Output the records that follow, with every character intact.

#####

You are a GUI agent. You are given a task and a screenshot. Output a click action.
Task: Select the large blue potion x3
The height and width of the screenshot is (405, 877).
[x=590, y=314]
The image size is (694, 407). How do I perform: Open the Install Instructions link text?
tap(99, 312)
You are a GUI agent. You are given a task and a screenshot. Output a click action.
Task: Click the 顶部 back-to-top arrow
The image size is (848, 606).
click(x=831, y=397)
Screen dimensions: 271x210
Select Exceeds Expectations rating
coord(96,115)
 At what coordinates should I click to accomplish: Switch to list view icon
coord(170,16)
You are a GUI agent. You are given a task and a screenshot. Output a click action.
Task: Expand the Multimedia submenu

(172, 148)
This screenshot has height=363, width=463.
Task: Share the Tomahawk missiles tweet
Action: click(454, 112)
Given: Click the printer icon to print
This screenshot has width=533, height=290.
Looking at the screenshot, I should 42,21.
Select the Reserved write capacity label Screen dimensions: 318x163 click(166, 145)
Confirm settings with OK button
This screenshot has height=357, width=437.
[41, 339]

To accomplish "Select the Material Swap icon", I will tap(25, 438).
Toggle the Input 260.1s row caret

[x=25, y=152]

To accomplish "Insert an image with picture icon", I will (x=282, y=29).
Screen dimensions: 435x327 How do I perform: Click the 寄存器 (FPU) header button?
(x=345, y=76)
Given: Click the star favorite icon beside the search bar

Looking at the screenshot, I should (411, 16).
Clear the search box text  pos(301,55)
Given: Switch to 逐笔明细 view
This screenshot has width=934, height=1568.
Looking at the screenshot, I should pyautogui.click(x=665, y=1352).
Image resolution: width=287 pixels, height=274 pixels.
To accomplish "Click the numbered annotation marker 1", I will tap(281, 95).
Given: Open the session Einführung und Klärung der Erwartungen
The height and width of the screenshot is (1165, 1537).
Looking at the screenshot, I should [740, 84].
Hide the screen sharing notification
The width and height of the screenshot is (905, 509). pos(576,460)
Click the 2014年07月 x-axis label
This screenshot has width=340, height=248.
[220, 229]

#####

== Solution below ==
You are a GUI agent. You are given a task and a screenshot. Output a click action.
Task: Select the large blue potion x3
The height and width of the screenshot is (405, 877).
[x=590, y=314]
The image size is (694, 407). How do I perform: Open the Install Instructions link text?
tap(99, 312)
You are a GUI agent. You are given a task and a screenshot. Output a click action.
Task: Click the 顶部 back-to-top arrow
The image size is (848, 606).
click(x=831, y=397)
Screen dimensions: 271x210
Select Exceeds Expectations rating
coord(96,115)
 At what coordinates should I click to accomplish: Switch to list view icon
coord(170,16)
You are a GUI agent. You are given a task and a screenshot. Output a click action.
Task: Expand the Multimedia submenu

(172, 148)
This screenshot has height=363, width=463.
Task: Share the Tomahawk missiles tweet
Action: click(454, 112)
Given: Click the printer icon to print
This screenshot has width=533, height=290.
Looking at the screenshot, I should 42,21.
Select the Reserved write capacity label Screen dimensions: 318x163 click(166, 145)
Confirm settings with OK button
This screenshot has height=357, width=437.
[41, 339]

To accomplish "Select the Material Swap icon", I will tap(25, 438).
Toggle the Input 260.1s row caret

[x=25, y=152]

To accomplish "Insert an image with picture icon", I will (x=282, y=29).
Screen dimensions: 435x327 How do I perform: Click the 寄存器 (FPU) header button?
(x=345, y=76)
Given: Click the star favorite icon beside the search bar

Looking at the screenshot, I should (411, 16).
Clear the search box text  pos(301,55)
Given: Switch to 逐笔明细 view
This screenshot has width=934, height=1568.
Looking at the screenshot, I should pyautogui.click(x=665, y=1352).
Image resolution: width=287 pixels, height=274 pixels.
To accomplish "Click the numbered annotation marker 1", I will tap(281, 95).
Given: Open the session Einführung und Klärung der Erwartungen
The height and width of the screenshot is (1165, 1537).
Looking at the screenshot, I should [740, 84].
Hide the screen sharing notification
The width and height of the screenshot is (905, 509). pos(576,460)
Click the 2014年07月 x-axis label
This screenshot has width=340, height=248.
[220, 229]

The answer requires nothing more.